Task prompt » Pick up the court opinion below on parole revocation after a guilty plea and continue it from its last sentence.

APPEAL from the Circuit Court of Madison County; the Hon. JOHN GITCHOFF, Judge, presiding.


Is the revocation of parole a direct or a collateral consequence of a conviction of a subsequent crime by a plea of guilty?

Defendant, Donald Isringhaus, was indicted for armed robbery. Pursuant to negotiations he pled guilty to the reduced charge of robbery and received a sentence of two to six years, the terms the State had agreed to recommend. At the time of his plea, defendant was on parole from a sentence on a previous conviction. The only issue presented for review by defendant is whether the court erred in failing to inform defendant before acceptance of his plea that his parole could, and for all practical purposes, would be revoked as a consequence of his plea of guilty.

Defendant appeared in open court on October 24, 1974, at which time defense counsel informed the court of his client's desire to plead guilty in exchange for a reduction of the charge to robbery and a sentence recommendation of two to six years. The court then advised defendant personally and determined his understanding of certain of the consequences of pleading guilty.

The factual basis of defendant's plea indicates that defendant was one of three masked men who entered the home of the complaining witness and his wife on the night of August 10, 1974, threatened them at gunpoint, and took $30. On August 16, 1974, defendant confessed his crime.

Before accepting defendant's plea, the court reviewed the written confession. Defense counsel then indicated that his choice not to pursue the motion to suppress the confession was a "tactical decision" prompted by the plea negotiations and the "risk" attendant to pursuing the motion and going to trial. The court inquired of defendant whether he understood what was transpiring with respect to the motion, including the fact that if a hearing were held and the motion were sustained, then defendant could "go free." Defendant indicated his understanding and his continuing desire to plead guilty to robbery.

Defendant contends that parole revocation is a "direct" consequence of a guilty plea and that a defendant must be informed of this fact pursuant to Supreme Court Rule 402 (Ill. Rev. Stat., ch. 110A, par. 402), in order that the record will affirmatively show that defendant's guilty plea was knowingly and understandingly entered.

Supplied information »
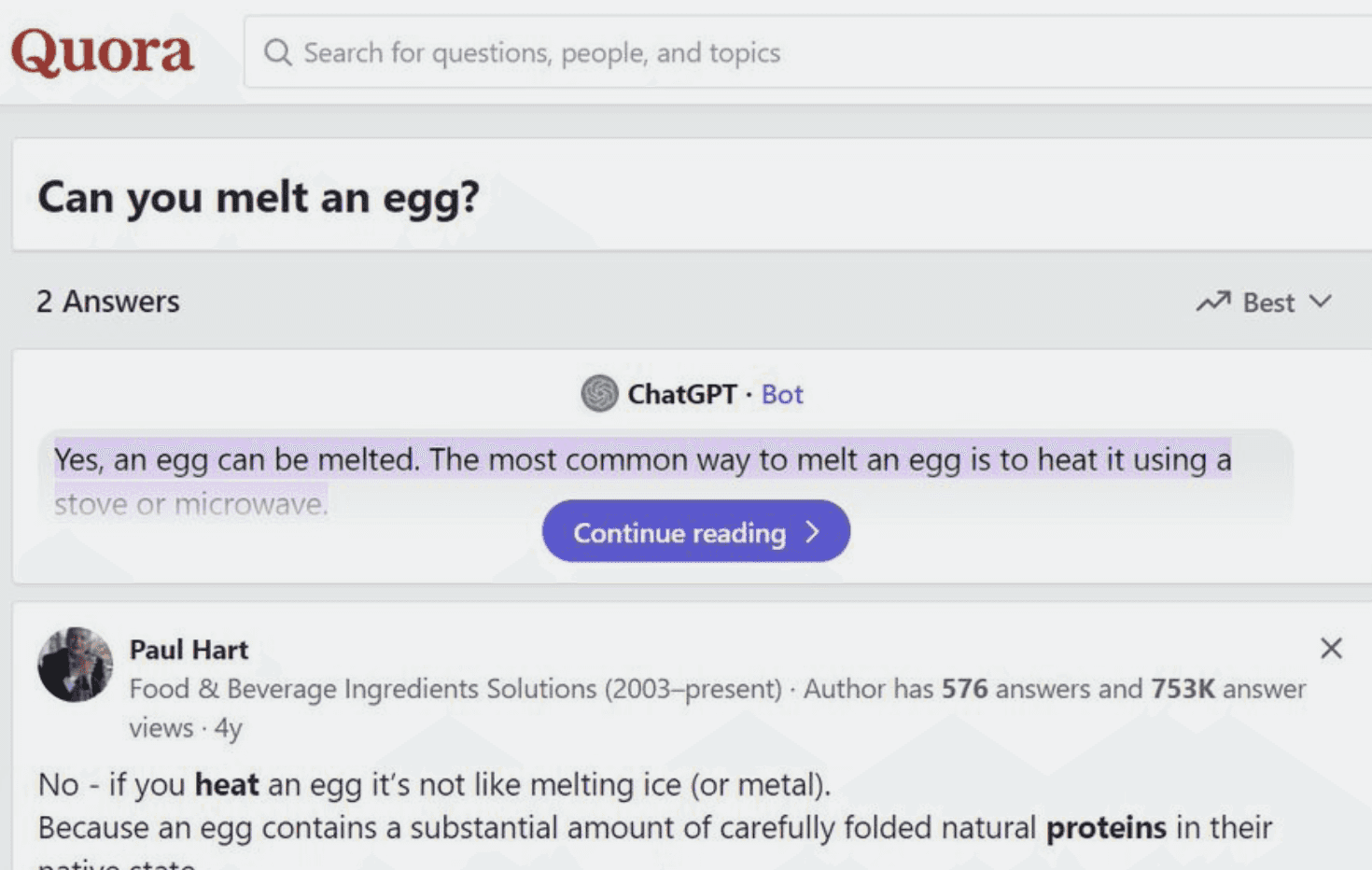Dismiss Paul Hart's answer with the X
Screen dimensions: 1372x870
[1331, 648]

Task result »
The State initially answers that this issue is not properly cognizable on appeal because nothing exists in the record to show that defendant's parole has in fact been revoked. The State correctly notes that the only mention of actual revocation is contained in three letters attached to defendant's brief. Because, however, defendant contends that he should have been advised of the possibility of parole revocation before entering his guilty plea, we reach the merits of defendant's contention.

Defendant rightly points out that a distinction exists between those consequences of a plea of guilty that are "direct" and those that are "collateral." The Illinois Supreme Court has held that a trial court need not advise a defendant who pleads guilty while on probation for a prior offense that his probation may be revoked as a result of the plea. (People v. Warship, 59 Ill.2d 125, 319 N.E.2d 507.) The Warship court found that revocation of probation is a collateral consequence of a plea of guilty. The court also noted that Rule 402 contains no language that specially requires the court to admonish a defendant of the possibility that his probation might be revoked. Our reading of Warship suggests that "direct" consequences of a guilty plea are those consequences which the trial court may impose upon a defendant at the time the court sentences him for the crime or crimes to which he pled guilty.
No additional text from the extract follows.